As they say, 20-20 hindsight is easy.
 
Last edited:
A lot of Amstrad games did take advantage of the 128 kB RAM*. DR DRAW in its Amstrad incarnation required 128kB** and I suspect other Amstrad applications did as well. VisiCalc Advanced used 128 kB RAM on the Apple III and IBM PC but the CP/M versions did not get the same upgrade. UCSD Pascal was designed to take advantage of the 128 kB of the PDP-11 as did the IBM PC versions but I believe none of the 6502 or Z80 versions took advantage of extra banks of RAM.

There was the craziness of SymbOS which need lots of extra memory and was designed to run with up to a megabyte but that didn't arrive until after 2000 so not representative of Z-80 design trends.

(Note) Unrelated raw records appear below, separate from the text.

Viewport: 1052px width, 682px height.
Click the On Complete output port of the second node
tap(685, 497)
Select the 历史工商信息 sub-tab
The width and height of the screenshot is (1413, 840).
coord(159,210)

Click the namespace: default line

* http://www.cpcwiki.eu/forum/games/games-using-128k-ram/

** GSX plus CP/M Plus is memory hungry
 
Thank you everyone! I do now understand why CP/M 1.x and 2.2 were such a great break-trough on early micros from the 1970s. :)
Tiny requirements and flexibility (CP/M was among the first portable and hardware-independable OS) and support for floppy disks.
Meanwhile, the real, physical releases of the CP/M OS stopped being updated on most niche-PCs, so people settled for CP/M 2.2 finally.

Though there's still one thing that I'm curious - why didn't later emulators releases catch up and continued to improve (in general) ?
Adding CP/M Plus calls and other useful features neither harmed any compatbility, nor did it cost a cent, since these emulators were "synthetic".
Ie. not using any physical parts or code from Digital Research. They merely implemented conventions and software APIs (or ABIs) that were compatible to CP/M-80.

That's what puzzles me. In 1983, writing a barebone CP/M 2.2 emulator surely made sense, but by 1985 to 1989 things could have become more sophisticated.
I mean to say, as time went on, legacy hardware was fading away, simultanously, Personal Computers became more powerful.
Wouldn't it had made sense to allow CP/M applications to use these featues, maybe by adding a virtual CRT device and/or multiple TTY devices
or by mapping the 16 user channels to sepparate directories on the fixed disks ?
 
They did. Somewhat. http://www.z80.eu/myz80cpm.html handles of number of post-2.2 calls and implements a few terminals if the documentation is to be trusted.

I suspect it got a lot harder to emulate later versions since calls didn't have a matching MSDOS call to build around.
 
22Nice, I suppose, could add as many CP/M 3.0 calls as desired, since the resident part is just a stub with a few tables. The "meat" is all x86 code. But I've never been asked to do this in (2019-1987) = 32 years. For all I know, I may have implemented a few extra calls--I haven't looked at the code in 20+ years, when I added the "user-defined code" feature.